At the same time, we have been investing heavily in understanding the terroir of the different regions where we currently have our vineyards (Douro, Dão and Bairrada). All of our own vineyards are already certified Organic, but we are trying to go beyond that, with improvements in planting, pruning, treatment (we use many biodynamic practices already), all with the objective of reducing our impact on Nature while still delivering beautiful, elegant wines that are very much in demand the world over these days (in fact, a trend Dirk predicted and started in the Douro Valley, many years ago).

9. What can the industry do to improve the promotion and education of Port wine and grow market share in the ever-evolving global beverage marketplace?

I think we need to, above all, continue to focus on quality, uniqueness, and innovation, and not let ourselves fall into the old mantra “this is how it has always been done”. We need to attract new consumers, interested and educated in wine, that can grasp the value of what they have in their glass and the noble region where it comes from.

Lighter styles of Port, with less sugar and more elegant are the way forward. Today we are able to produce Ports in this style while at the same time keeping the quality and ageing potential, something that in the past was difficult to do. A couple of great examples of this are our latest Vintage Port releases (since 2017 especially) and our fun and cool “Trudy, the true Ruby”, which we launched in 2021 and is part of our Nat’Cool range.

10. What non-wine activities do you enjoy?

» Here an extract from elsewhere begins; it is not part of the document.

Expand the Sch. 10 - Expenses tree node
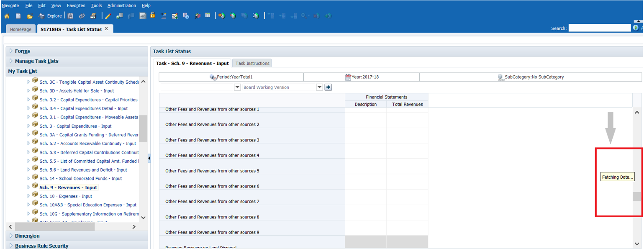The image size is (644, 249). pos(28,196)
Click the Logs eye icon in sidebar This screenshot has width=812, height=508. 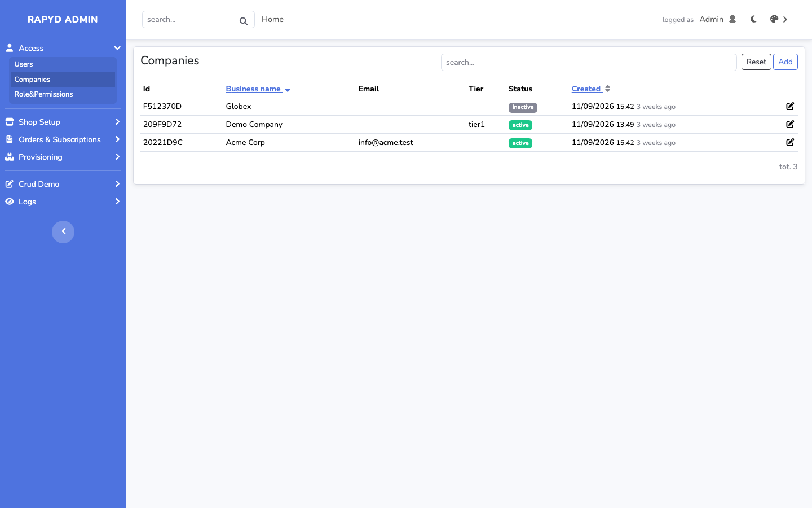click(x=10, y=202)
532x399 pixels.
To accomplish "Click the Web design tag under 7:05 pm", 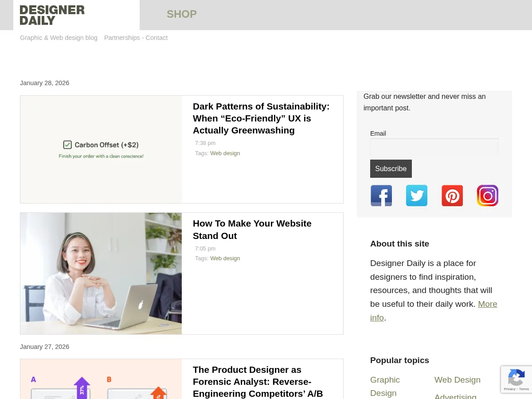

With all the travelling that this job involves, I find myself enjoying more and more the quiet times with friends and family, invariably around a bottle or two of something nice usually at ours or a friend’s house, more than going out.

My only “folly” or “sign of a mid-life crisis” was, at the age of 46, to get my motorcycle driver’s license for the first time and buy a motorcycle. This was something I had wanted to do since I was a kid, and I decided the time was right. I also still think that it is better (and cheaper) than going out and buying a red convertible!